I might not know much about economics, but I know a thing about how cold I've been over the past twenty years, and in twenty years of discussion with friends and family members about how cold it was for them across the Eastern Seaboard of the United States. I know that it's gotten warmer since 1973, by my own direct observation. If however scientists were able to come up with a scientific explanation that says I was wrong in my direct observations, I probably should listen. But they haven't.
What if I were to consult the scientific consensus and it were to confirm my own personal observation that the earth (and the Eastern Seaboard) were in fact warming, AND political activists of a certain political persuasion tell me that the earth is cooling? How likely is that the political activists would be right, and my personal observations are wrong, and the compiled scientific data are also wrong? I think it's pretty unlikely.
This is my response to a poll by the Pew Research Center on climate change. They asked all kinds of questions related to policy decisions, and I don't care about that. I did not quote any policy-related poll data below. Maybe the question of what is the best policy is another unanswerable, intractable question. Similarly, the poll says that there's about a 20% of the populate across the board who believe that the earth is warming, but it's not due to human pollution. Fair enough: it's interesting that this one view does not correlate to any political orientation. But is anyone in the room stubbornly denying reality itself? I think it's pretty obvious here.

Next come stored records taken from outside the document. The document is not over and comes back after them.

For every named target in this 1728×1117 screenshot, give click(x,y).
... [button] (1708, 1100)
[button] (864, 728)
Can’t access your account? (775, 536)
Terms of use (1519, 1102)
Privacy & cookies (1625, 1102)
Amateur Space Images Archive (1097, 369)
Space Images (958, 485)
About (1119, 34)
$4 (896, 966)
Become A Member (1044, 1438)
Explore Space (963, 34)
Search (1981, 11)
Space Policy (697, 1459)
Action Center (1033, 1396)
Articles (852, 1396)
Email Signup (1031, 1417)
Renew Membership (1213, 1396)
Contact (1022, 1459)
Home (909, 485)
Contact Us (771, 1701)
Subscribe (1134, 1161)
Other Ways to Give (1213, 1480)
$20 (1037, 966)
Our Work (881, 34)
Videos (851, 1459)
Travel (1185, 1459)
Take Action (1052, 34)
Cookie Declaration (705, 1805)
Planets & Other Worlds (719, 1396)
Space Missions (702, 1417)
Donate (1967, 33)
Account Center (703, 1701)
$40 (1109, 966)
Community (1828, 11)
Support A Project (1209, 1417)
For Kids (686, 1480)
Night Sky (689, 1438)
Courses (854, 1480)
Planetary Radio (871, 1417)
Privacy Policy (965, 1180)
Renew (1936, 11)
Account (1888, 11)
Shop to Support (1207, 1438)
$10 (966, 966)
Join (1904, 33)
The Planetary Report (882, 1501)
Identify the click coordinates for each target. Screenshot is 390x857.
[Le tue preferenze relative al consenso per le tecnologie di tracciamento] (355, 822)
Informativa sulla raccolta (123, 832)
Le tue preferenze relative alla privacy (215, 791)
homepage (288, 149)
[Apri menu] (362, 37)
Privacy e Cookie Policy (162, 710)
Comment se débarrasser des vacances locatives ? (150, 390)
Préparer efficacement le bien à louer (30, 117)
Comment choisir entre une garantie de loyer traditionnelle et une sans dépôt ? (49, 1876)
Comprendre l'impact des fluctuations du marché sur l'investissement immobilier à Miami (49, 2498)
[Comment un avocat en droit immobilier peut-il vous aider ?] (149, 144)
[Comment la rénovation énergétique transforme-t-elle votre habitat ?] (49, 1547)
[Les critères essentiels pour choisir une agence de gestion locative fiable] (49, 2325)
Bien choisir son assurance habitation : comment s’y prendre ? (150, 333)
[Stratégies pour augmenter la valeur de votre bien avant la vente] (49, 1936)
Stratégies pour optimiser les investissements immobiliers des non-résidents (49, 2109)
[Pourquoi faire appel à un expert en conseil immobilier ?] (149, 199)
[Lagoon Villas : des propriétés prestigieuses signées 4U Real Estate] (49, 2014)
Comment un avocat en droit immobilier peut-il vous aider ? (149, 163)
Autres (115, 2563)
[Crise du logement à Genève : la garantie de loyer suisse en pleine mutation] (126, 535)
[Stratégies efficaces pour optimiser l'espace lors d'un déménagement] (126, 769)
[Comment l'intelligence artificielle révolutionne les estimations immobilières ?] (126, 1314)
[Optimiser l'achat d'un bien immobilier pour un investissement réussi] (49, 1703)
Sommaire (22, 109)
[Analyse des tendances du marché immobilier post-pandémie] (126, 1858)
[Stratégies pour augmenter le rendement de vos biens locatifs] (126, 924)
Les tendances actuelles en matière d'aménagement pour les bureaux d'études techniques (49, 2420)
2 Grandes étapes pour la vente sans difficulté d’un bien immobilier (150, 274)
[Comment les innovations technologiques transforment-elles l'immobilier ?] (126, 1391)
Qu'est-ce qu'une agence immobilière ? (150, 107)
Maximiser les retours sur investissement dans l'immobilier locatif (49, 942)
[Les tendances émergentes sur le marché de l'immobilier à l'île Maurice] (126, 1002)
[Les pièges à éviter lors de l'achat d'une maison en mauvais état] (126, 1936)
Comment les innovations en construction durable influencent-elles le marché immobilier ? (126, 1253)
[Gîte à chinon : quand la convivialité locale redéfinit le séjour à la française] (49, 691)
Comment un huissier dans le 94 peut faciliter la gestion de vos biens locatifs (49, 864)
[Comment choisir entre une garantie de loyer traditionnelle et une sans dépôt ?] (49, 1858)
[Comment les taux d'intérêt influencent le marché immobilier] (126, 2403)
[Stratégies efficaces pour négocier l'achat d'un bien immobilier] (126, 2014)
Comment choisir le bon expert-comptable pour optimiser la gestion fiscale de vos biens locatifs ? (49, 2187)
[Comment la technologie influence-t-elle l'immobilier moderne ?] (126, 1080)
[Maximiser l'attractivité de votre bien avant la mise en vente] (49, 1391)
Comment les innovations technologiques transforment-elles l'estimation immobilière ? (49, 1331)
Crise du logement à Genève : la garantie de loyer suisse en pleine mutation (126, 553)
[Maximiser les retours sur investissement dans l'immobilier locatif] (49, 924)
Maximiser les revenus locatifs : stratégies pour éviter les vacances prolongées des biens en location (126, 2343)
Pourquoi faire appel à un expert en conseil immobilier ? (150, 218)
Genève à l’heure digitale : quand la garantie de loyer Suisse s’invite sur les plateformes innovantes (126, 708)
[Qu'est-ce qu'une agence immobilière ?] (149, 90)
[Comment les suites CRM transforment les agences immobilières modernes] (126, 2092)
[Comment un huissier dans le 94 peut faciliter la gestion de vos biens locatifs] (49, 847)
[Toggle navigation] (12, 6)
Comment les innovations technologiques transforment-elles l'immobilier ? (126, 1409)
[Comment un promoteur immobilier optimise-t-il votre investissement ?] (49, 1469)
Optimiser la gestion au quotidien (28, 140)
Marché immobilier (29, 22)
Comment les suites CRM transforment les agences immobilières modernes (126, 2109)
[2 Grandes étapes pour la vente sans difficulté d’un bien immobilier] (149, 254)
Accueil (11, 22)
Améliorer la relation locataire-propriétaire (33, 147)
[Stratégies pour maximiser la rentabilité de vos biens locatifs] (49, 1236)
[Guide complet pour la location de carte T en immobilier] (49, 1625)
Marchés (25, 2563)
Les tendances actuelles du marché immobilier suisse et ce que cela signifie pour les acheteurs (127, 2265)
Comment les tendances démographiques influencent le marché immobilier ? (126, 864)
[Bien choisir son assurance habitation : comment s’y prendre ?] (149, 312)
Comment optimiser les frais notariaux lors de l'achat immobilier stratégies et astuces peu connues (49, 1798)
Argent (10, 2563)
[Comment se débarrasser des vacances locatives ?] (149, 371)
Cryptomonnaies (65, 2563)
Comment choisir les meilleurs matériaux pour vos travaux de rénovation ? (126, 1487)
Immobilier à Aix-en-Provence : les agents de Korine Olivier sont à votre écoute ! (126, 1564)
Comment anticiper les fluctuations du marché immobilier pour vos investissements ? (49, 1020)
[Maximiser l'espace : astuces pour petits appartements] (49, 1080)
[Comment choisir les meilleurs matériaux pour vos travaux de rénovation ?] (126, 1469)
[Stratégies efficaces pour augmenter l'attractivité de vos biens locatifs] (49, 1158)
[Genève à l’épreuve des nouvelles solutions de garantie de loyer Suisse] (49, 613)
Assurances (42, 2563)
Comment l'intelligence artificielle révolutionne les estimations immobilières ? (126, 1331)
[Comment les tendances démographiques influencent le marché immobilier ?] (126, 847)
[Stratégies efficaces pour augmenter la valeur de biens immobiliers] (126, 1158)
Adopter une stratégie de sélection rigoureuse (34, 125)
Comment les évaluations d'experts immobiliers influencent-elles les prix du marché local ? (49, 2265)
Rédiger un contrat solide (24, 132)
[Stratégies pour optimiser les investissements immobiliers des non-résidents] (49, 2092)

What is completely alarming is the response to the question of whether the earth were warming at all. The poll answers here show an amazing sensitivity to political affiliation. Seventy percent of Tea Party Republicans believe that there is no warming. Fourteen percent of Democrats have the same denial of reality. This is sad. If you're completely wrong, most likely denying your own observation of reality, on one point, how many other points can you be wrong on?